> Problem:
Name every person mentioned by name in the Lamar Valley article below, including its author.

> Article:

----------

Quarantined among the bison

By Bella Butler COMMUNITY AND ENVIRONMENT EDITOR

LAMAR VALLEY—The evening in Lamar Valley is quiet. While the wide-open spaces of Yellowstone National Park’s northeastern corner are usually calm, there is an obvious absence. The typical whirring traffic of eager tourists is inaudible; the roads are empty.

A symphony of songbirds fills the void, and wildlife trots across the untouched asphalt. Joe Loviska is sitting in his hammock, observing the scene. Three bison are in the valley below, and a bald eagle swoops overhead. Loviska lives at the Lamar Buffalo Ranch with his partner, Katie Roloson. They are some of the few people that remain living amongst the wild things in the park since it’s temporary closure on March 20.

Loviska notes the stillness; no snowmobiles, traffic jams or wolf watchers gawking through telescopes. “Winter is a scene here in the Northern Range, and that totally just stopped.”

Roloson is the director of fleet and field campus operations for Yellowstone Forever, the official non-profit partner of Yellowstone National Park. She and Loviska moved to the ranch in the fall of 2017 after completing graduate school in Bellingham, Washington.

The Lamar Buffalo Ranch is one of the many relics of rich history in the park. In 1901, rampant poaching left just 25 bison in Yellowstone. In an attempt to preserve the species, Congress appropriated $15,000 dollars to the effort, which purchased 21 bison from private owners and brought them to the buffalo ranch for breeding and rehabilitation. Today, the ranch is used as a basecamp for Expedition Yellowstone and Yellowstone Forever educational programming.

A wintery Lamar Valley view. Yellowstone’s Northern Range is one of the only accessible areas of the park during the snowy season.

Despite having been a resident at the ranch for over two years, the remoteness still has a way of gnawing at Loviska every now and then. Beginning in January, he started teaching a leadership studies seminar at Montana State University. A few days a week, he got his town fix in Bozeman, before returning to the ranch for long weekends. Then MSU went virtual, and Loviska was bound to the Lamar indefinitely.

“I wasn’t ready for this to be the rest of my life,” he said of the isolated ranch living. “It was hard for about a week. . .and then slowly it became easier.”

----------

> Material:

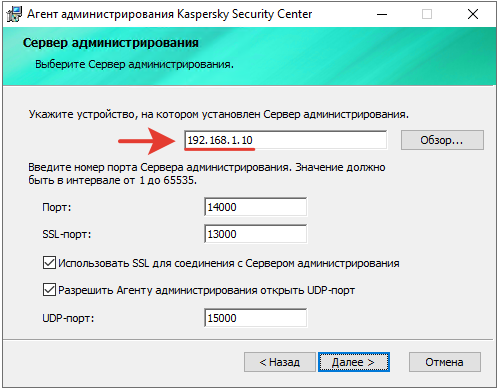Click the red arrow pointing to the address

----------

> Written solution:
Bella Butler, Joe Loviska, Katie Roloson